Input data:
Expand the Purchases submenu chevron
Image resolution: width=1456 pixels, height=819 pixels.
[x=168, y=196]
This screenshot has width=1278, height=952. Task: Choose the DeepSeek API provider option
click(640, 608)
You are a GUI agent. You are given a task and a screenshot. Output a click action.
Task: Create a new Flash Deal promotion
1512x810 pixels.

Work item: Copy exactly. Include the line containing "You are a GUI" and every later line through the end of the listing, and nothing else.

Solved exercise:
You are a GUI agent. You are given a task and a screenshot. Output a click action.
Task: Create a new Flash Deal promotion
1512x810 pixels.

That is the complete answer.